**Entries provided**
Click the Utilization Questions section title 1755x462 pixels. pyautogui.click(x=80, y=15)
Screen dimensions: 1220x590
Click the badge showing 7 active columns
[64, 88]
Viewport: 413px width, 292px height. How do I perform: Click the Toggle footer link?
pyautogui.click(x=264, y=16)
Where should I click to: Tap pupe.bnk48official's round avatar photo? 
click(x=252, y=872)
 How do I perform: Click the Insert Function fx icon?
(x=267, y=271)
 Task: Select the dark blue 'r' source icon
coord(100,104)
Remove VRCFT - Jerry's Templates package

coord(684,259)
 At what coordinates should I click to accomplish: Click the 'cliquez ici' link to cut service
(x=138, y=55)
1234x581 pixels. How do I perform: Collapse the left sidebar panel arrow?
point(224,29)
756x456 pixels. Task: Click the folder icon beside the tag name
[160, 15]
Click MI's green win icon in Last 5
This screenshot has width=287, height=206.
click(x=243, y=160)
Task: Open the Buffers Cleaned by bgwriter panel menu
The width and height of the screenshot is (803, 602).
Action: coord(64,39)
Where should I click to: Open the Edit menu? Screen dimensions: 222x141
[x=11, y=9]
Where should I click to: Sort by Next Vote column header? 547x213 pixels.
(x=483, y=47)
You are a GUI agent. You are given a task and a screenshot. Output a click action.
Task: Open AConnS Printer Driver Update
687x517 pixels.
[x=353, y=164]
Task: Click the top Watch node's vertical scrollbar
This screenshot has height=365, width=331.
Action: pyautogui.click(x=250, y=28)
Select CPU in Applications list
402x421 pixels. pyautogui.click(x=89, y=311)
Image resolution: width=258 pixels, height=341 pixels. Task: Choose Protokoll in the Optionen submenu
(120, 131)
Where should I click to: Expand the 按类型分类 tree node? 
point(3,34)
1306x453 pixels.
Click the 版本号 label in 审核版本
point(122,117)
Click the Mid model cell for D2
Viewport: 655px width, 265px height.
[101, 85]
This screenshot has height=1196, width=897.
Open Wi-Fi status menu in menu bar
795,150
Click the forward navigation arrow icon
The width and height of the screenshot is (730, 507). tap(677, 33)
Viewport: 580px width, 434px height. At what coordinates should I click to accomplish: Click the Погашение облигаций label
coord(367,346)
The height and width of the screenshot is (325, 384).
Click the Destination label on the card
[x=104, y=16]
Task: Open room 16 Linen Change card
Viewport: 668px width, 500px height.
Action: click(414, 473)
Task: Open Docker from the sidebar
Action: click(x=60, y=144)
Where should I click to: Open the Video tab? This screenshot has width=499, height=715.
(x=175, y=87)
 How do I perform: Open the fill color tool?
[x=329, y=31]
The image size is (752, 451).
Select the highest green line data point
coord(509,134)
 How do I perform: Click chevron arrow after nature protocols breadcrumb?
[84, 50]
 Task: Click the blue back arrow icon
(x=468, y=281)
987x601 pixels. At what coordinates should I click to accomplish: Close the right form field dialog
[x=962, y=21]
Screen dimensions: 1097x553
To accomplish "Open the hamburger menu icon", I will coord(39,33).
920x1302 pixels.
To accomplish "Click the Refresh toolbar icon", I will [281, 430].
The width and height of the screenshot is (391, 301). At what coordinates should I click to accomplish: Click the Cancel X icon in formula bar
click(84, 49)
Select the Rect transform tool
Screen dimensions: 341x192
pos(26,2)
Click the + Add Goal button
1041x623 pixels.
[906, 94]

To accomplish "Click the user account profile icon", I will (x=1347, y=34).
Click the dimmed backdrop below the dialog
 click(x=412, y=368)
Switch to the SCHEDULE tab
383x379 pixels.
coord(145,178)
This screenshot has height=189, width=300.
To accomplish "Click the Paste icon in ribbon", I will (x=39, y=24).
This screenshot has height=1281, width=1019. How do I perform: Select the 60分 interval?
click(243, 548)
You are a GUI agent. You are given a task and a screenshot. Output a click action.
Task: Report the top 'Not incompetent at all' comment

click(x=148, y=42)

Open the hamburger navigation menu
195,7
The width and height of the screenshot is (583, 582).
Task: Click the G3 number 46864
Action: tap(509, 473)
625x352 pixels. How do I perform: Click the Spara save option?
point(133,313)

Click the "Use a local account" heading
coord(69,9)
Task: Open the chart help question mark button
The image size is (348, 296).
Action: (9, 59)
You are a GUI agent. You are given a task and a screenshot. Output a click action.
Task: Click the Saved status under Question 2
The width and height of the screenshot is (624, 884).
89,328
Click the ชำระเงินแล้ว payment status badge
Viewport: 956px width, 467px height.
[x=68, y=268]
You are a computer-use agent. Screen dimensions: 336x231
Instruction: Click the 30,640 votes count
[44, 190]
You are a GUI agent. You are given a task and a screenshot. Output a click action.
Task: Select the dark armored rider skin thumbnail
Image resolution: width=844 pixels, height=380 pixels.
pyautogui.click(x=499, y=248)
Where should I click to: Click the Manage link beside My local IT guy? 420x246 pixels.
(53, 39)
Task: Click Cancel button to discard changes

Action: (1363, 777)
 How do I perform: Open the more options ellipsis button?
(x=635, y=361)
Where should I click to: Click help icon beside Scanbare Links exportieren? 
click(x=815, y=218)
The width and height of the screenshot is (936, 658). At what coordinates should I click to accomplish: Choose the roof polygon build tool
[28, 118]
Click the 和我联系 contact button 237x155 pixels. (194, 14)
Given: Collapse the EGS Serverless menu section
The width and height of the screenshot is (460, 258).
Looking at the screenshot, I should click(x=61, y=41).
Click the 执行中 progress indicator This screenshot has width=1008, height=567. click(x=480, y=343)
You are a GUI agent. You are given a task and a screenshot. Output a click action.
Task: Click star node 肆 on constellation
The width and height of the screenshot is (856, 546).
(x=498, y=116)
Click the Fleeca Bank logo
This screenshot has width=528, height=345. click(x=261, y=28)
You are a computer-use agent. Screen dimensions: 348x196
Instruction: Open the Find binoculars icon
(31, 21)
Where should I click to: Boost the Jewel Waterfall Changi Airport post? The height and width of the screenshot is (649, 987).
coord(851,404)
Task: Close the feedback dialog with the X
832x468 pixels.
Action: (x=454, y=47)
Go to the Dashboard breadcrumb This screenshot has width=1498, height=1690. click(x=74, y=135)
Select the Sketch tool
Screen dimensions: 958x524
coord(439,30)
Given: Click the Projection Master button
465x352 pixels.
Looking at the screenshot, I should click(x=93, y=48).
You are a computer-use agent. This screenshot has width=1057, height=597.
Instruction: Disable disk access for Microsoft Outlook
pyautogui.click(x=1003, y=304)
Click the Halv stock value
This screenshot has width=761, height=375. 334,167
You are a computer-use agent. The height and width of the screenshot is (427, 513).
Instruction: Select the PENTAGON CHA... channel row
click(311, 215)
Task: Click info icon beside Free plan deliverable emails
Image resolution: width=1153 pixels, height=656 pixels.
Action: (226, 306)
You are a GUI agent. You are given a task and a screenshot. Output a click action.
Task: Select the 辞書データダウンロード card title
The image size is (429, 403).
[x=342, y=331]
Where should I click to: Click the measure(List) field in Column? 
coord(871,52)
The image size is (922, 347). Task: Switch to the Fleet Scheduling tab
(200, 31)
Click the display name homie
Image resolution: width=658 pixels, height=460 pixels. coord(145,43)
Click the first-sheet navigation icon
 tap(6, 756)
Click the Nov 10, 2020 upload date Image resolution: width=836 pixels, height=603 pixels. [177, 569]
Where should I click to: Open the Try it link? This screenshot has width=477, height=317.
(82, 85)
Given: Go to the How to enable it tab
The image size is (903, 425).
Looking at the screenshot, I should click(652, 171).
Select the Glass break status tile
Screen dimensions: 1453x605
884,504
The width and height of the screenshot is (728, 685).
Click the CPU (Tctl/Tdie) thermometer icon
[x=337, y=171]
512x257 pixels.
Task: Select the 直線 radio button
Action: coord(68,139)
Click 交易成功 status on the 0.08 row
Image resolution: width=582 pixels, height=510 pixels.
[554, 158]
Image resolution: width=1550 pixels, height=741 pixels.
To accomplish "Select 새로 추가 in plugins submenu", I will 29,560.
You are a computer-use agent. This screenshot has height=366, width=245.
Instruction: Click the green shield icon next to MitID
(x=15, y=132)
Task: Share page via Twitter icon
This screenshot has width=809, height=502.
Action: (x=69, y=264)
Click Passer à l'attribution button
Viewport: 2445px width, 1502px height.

**Assignment**
Please write out, exactly as they appear above, only the lines in the stretch from the line with "Click the Mid model cell for D2" through the line with "The height and width of the screenshot is (325, 384).".

**Solution for this task**
Click the Mid model cell for D2
Viewport: 655px width, 265px height.
[101, 85]
This screenshot has height=1196, width=897.
Open Wi-Fi status menu in menu bar
795,150
Click the forward navigation arrow icon
The width and height of the screenshot is (730, 507). tap(677, 33)
Viewport: 580px width, 434px height. At what coordinates should I click to accomplish: Click the Погашение облигаций label
coord(367,346)
The height and width of the screenshot is (325, 384).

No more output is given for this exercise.